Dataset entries
-------
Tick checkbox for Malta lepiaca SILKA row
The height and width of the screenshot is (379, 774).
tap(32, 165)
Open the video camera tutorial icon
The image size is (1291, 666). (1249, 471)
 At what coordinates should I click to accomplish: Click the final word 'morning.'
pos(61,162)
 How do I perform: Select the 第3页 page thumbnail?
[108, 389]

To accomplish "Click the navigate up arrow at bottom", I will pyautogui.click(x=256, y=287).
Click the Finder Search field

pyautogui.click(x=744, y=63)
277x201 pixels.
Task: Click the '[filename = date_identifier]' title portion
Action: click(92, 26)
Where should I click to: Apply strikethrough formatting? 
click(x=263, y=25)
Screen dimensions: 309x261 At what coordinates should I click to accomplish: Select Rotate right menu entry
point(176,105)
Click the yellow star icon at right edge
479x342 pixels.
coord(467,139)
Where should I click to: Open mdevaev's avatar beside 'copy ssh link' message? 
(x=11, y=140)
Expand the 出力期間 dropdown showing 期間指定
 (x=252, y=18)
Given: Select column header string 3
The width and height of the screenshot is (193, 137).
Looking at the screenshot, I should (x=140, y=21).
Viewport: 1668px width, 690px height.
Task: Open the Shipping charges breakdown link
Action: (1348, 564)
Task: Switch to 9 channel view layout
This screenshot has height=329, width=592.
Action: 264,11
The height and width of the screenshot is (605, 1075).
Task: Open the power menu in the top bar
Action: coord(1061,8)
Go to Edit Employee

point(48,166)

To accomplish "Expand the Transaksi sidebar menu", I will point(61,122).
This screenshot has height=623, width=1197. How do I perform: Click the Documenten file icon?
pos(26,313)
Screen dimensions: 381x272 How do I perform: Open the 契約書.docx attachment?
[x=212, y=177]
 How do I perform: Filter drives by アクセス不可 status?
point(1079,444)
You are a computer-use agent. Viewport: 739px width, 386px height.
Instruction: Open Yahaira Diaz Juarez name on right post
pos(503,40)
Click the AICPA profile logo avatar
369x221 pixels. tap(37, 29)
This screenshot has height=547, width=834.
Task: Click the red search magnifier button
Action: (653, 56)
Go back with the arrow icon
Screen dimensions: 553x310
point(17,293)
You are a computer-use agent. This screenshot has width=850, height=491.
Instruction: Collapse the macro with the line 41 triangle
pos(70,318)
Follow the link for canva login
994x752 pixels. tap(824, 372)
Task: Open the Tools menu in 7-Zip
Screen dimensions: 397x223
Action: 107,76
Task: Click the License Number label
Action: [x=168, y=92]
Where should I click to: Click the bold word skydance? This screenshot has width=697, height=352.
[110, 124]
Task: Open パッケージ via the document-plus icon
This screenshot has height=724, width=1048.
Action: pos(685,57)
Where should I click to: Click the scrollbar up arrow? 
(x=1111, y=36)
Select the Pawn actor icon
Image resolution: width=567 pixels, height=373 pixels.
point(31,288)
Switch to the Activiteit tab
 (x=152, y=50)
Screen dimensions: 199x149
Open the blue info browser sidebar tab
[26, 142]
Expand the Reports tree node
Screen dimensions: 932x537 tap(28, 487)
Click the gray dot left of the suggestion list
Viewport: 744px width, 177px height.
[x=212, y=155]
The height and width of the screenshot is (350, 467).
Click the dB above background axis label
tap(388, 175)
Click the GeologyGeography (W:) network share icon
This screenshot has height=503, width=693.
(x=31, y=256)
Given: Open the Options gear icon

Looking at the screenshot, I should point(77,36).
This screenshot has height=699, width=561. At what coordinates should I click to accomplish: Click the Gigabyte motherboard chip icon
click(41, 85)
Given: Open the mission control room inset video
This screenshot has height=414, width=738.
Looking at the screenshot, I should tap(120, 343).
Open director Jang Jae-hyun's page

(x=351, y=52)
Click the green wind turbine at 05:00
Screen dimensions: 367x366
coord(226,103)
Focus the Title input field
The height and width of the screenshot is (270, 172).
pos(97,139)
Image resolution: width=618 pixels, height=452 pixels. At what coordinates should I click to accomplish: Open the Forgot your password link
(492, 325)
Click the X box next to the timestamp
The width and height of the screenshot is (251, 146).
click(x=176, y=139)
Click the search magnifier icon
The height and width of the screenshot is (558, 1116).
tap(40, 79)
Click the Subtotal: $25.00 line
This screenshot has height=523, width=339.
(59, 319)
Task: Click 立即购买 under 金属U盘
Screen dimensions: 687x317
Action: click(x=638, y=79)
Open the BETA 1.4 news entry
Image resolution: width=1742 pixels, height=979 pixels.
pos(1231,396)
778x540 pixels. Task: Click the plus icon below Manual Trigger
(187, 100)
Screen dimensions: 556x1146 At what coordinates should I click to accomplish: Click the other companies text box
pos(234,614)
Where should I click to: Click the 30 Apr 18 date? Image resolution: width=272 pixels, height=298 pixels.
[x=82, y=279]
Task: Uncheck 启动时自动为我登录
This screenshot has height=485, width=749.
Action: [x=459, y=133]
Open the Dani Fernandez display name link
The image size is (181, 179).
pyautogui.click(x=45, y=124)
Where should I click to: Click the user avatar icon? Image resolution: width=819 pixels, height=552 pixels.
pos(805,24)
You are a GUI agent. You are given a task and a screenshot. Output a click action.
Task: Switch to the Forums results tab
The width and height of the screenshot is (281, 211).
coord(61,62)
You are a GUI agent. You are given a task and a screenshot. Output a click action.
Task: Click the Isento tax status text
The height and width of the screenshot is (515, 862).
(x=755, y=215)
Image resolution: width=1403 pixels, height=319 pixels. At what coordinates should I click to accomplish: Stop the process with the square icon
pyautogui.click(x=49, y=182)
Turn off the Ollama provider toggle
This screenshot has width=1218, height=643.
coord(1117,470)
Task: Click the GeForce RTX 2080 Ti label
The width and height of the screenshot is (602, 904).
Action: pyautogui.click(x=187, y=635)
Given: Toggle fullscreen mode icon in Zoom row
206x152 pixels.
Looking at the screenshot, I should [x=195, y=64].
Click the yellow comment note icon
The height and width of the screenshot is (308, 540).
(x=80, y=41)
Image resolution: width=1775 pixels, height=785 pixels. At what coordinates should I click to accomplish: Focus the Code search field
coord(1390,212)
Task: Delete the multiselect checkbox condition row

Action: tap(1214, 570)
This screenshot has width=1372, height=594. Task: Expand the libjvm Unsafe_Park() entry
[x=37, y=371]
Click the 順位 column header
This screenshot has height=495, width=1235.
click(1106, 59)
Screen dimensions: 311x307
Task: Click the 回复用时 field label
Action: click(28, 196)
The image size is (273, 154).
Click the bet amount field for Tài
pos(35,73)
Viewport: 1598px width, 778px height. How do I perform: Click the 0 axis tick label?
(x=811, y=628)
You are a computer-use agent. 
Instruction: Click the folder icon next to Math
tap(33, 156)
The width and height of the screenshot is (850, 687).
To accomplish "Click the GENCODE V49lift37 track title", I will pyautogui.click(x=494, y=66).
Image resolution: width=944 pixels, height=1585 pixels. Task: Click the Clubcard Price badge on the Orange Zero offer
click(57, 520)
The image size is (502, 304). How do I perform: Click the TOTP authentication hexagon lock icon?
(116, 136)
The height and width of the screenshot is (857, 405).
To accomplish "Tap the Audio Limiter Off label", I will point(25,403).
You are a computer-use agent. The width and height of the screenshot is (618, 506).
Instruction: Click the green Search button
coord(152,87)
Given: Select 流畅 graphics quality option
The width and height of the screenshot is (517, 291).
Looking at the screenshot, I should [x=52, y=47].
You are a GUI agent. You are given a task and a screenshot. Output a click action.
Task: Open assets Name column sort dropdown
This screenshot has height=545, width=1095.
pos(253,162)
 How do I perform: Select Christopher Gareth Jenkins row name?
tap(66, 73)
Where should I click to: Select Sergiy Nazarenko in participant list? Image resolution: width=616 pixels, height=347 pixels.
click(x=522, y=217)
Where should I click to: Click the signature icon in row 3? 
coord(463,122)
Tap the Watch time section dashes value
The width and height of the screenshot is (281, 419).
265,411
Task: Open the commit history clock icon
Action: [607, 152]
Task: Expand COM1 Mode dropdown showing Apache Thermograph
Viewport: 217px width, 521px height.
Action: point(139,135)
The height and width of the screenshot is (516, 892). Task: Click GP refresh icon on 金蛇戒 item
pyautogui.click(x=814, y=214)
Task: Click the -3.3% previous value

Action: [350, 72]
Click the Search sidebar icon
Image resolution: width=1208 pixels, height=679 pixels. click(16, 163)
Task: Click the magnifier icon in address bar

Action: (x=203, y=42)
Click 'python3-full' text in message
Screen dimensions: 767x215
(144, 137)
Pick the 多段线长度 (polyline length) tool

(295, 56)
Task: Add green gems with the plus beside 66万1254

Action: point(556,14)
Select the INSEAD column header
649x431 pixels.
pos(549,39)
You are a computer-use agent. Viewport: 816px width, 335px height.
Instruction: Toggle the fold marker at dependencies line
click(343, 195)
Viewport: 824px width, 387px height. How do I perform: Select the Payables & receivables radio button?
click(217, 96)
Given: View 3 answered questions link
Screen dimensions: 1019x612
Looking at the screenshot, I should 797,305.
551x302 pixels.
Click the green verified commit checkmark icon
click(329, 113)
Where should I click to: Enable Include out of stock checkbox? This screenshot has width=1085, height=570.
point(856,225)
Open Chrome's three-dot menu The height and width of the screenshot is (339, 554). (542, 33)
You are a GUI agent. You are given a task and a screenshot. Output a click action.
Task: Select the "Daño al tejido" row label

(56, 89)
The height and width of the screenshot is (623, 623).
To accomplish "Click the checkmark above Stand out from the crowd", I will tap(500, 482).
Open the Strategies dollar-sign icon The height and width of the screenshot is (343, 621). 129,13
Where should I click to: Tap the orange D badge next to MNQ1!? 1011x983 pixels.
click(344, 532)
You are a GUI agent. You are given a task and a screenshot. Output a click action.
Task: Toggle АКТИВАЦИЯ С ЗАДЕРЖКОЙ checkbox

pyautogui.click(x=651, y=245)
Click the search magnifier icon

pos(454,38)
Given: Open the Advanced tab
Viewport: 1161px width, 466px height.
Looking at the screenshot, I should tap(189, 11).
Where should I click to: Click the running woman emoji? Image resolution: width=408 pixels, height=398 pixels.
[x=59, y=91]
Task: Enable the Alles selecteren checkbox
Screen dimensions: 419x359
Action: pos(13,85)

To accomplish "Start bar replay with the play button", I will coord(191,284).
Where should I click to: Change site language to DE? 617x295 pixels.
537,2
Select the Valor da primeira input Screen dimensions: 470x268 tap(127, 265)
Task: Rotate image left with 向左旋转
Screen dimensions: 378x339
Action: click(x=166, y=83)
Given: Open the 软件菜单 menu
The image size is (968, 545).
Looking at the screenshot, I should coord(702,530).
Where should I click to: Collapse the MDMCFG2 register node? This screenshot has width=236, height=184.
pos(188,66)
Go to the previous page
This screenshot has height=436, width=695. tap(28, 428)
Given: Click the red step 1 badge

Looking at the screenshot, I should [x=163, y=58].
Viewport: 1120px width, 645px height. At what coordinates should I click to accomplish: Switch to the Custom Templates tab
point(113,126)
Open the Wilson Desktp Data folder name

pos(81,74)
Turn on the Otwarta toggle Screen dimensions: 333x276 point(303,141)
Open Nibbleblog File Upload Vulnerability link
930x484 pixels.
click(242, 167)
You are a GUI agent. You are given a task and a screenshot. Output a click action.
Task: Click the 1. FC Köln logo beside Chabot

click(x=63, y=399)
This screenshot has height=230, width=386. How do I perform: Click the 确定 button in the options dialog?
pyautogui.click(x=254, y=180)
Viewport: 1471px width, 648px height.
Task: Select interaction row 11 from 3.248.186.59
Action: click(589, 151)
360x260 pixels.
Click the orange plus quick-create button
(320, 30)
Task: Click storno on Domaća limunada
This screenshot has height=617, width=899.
-------
→ PROBLEM DESCRIPTION: The required output is every line above from the one with "The width and height of the screenshot is (193, 137)." down to the one with "Task: Switch to 9 channel view layout", restated word for word, ends included.

→ ANSWER TO THE EXERCISE:
The width and height of the screenshot is (193, 137).
Looking at the screenshot, I should (x=140, y=21).
Viewport: 1668px width, 690px height.
Task: Open the Shipping charges breakdown link
Action: (1348, 564)
Task: Switch to 9 channel view layout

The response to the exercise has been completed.